What you need to do. No pictures should be carried over. Output all other parts of the entries verbatim.

__________

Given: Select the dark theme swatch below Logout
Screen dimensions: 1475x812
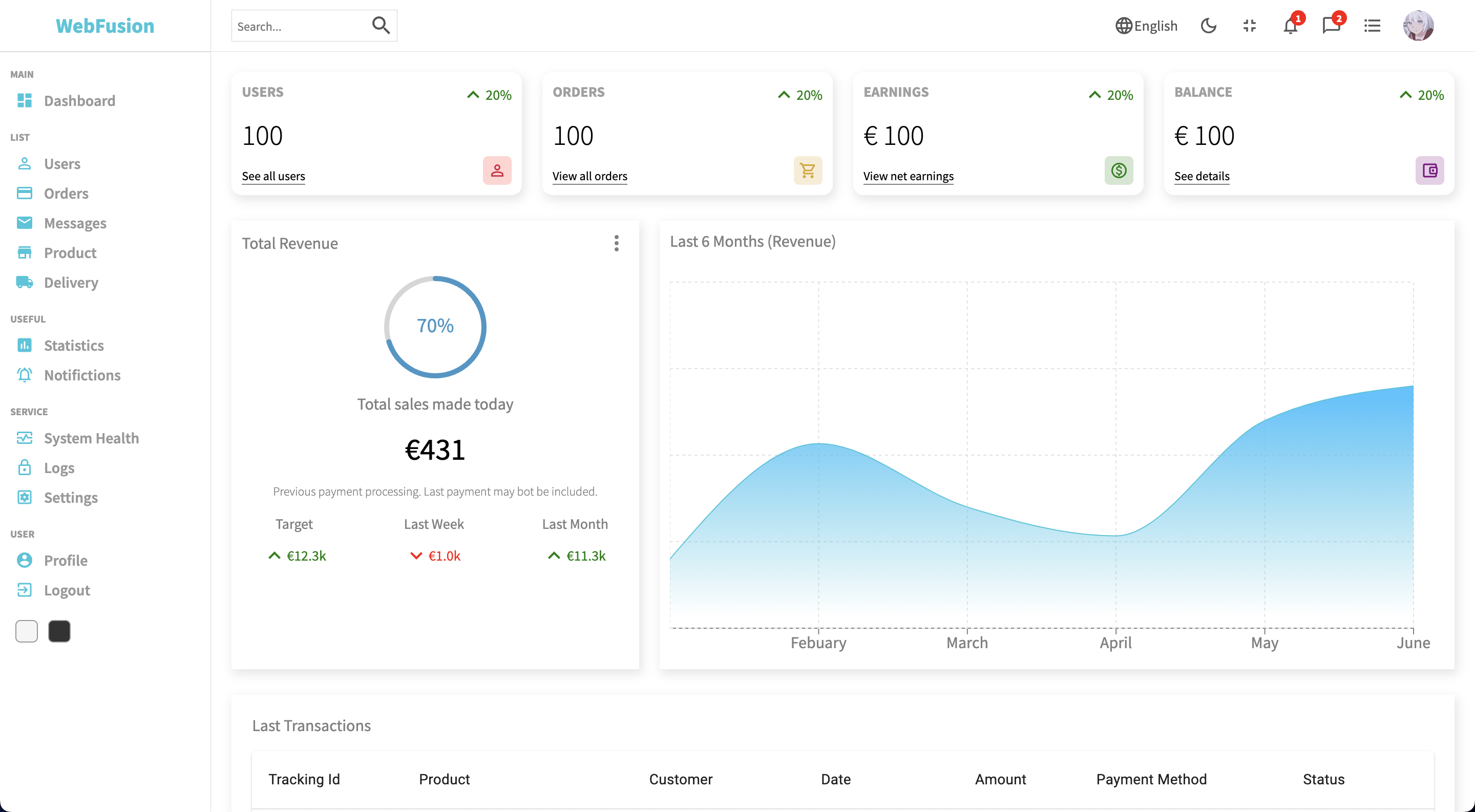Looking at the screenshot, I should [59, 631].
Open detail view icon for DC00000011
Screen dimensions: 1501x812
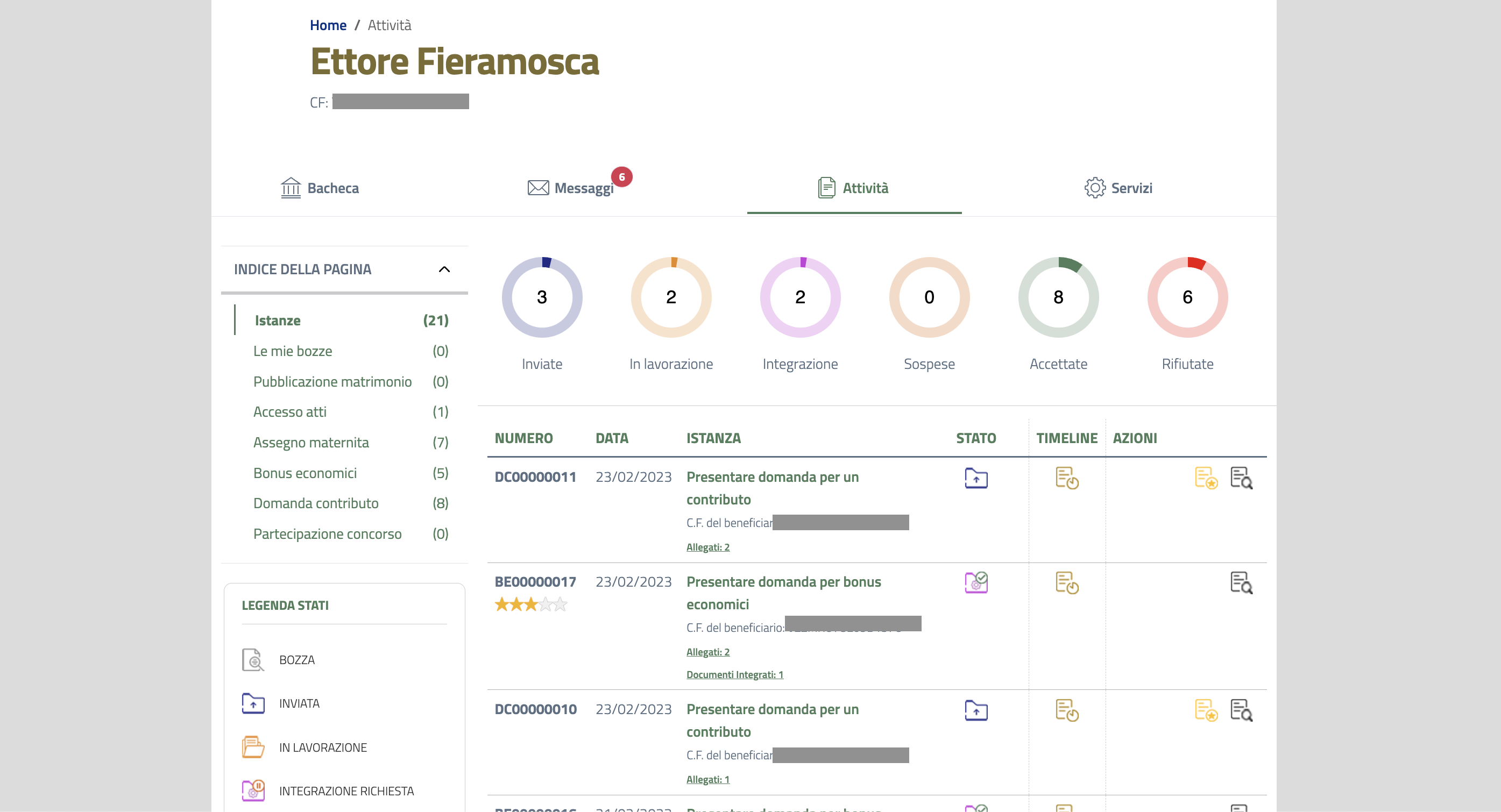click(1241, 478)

__________

Task result.
Given: Select the dark theme swatch below Logout
Screen dimensions: 1475x812
Looking at the screenshot, I should [59, 631].
Open detail view icon for DC00000011
Screen dimensions: 1501x812
click(1241, 478)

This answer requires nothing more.